Millions of American consumers are buried in credit card and loan debt. The large emphasis placed on maintaining a positive credit rating often leads many to open too many accounts and spend more than they can afford. Due to high interest rates, credit cards that have high balances can take years to pay off.
In a situation like this, a debt consolidation loan could be the best way to get out of debt and lower your monthly payment.
What is a Debt Consolidation Loan?
A debt consolidation loan is primarily used by consumers who need to pay off high interest debt. Once the debt is paid, the borrower only has to make payments for the debt consolidation loan. The main benefit of taking out this type of loan is that the borrower can save on credit card interest payments.
Once a debt consolidation loan is approved, the lender will distribute payments to the credit card companies until the balances are paid off, and then distribute the remainder of the loan to the borrower. These types of loans are normally approved for terms of between three and seven years, and at interest rates of less than 15 percent, depending on the applicant’s credit history.
Where to Apply for a Debt Consolidation Loan
Debt consolidation loans are available at most major local and national banks. Certain online lenders also underwrite debt consolidation loans however, consumers must perform due diligence to ensure the lender is trustworthy.
Reputable online lenders often offer more favorable borrowing terms, like a lower interest rate or higher loan approval amount.
When to Obtain a Debt Consolidation Loan
Debt consolidation loans should only be obtained when a consumer thinks he or she is unable to pay their current monthly credit card bills. Credit card debt usually needs to be more than either $5,000 or $10,000 total for debt consolidation approval, depending on the lender.

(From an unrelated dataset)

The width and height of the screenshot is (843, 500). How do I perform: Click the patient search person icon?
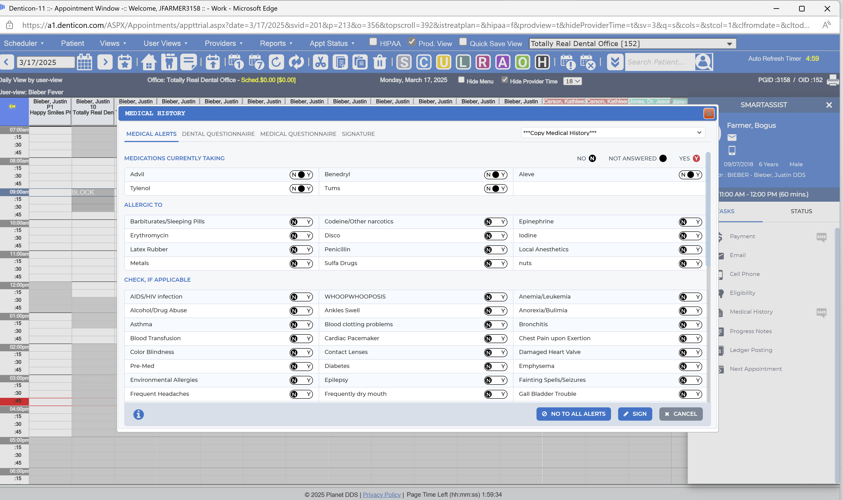(703, 62)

Potential borrowers should also examine their ability to repay the loan back over the course of the borrowing term, even if the loan will reduce the amount of money they pay every month.
If a consumer is unsure of whether or not they need to obtain a debt consolidation loan, they should consult with a debt consolidation program advisor in order to make an accurate analysis of their current situation. Prior to taking out the loan, consumers should also attempt to contact the credit card companies to negotiate settlement amounts if they plan on closing any revolving credit accounts.